Consumer-initiated Decisions During Online Account Opening: The Consistency Game
When online account opening is a consumer-initiated decision, it usually means that the consumer has done at least a little research about different products and has chosen the one that is best fits their needs. Because the consumer is applying online, they have easy access to search engines and other resources to help them find the product they are looking for. No matter the line of business, the consumer has made their way through the maze of web pages to the financial institution's (FI's) doorstep and is ready to participate in online account opening. This is the point at which the FI needs to show the customer that they are consistent in their messaging, promotions, and communication across channels to facilitate online account opening and ensure the customer has a positive experience.
Consistency of Messaging
Brand identity is essential to any business. It creates awareness of the brand to the public and can even create emotional reactions when used correctly. In the financial industry, there are many different channels that consumers use, so it is important that the messaging and "feel" of the FIs brand is the same across every channel. It would create brand confusion if a consumer used the branch 100% of the time and when they decided to try and open an account online, they barely recognized their bank's identity. If they are about to make a consumer-initiated decision to apply, this may cause them to change their mind and abandon the idea of using new products and channels.
Consistency of Promotions
Let's create a scenario: A college student walks into a bank branch and makes a deposit into their checking account. They notice a sign that advertises a student credit card that is offering a low APR. The customer leaves the bank without inquiring about the offer. Later in the week, the same customer decides they are interested in applying for the low APR student credit card so they go online to the bank's website to view the details and apply for the product. How would this particular customer's experience be affected if they weren't able to access the offer from their desired channel? Depending on the customer, they may not be willing to go back to the branch to inquire about the offer when they clearly preferred online account opening.

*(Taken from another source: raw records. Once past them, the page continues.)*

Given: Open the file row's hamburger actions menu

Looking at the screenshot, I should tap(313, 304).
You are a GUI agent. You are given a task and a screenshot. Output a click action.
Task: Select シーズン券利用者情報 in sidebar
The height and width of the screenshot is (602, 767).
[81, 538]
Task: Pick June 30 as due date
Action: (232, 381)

Many things can come between a customer and the online account opening process. Usually, customers access online banking at home or on their mobile devices which means they are in a completely different environment than a bank. If they start the process of filling out an application for a product and they are interrupted, they should be able to save their progress and come back to it at a more convenient time. Not only should they be able to log in to their account online to complete the application, they should be able to use other channels to complete the application that started online. If a customer has a question about some required information, they may feel more comfortable sitting down with a banker or customer service representative to complete the application. It is important for the customer to have those options in case online account opening isn't working for them.
During consumer-initiated decisions, it is essential to the customer's experience that they are able to utilize the channel(s) that they prefer. Those preferences can change quickly (even in the middle of an application) so FIs need to integrate their channels well in order to accommodate those changes. Each channel's messaging, promotions, and communication needs to be consistent so consumers feel comfortable and well taken care of.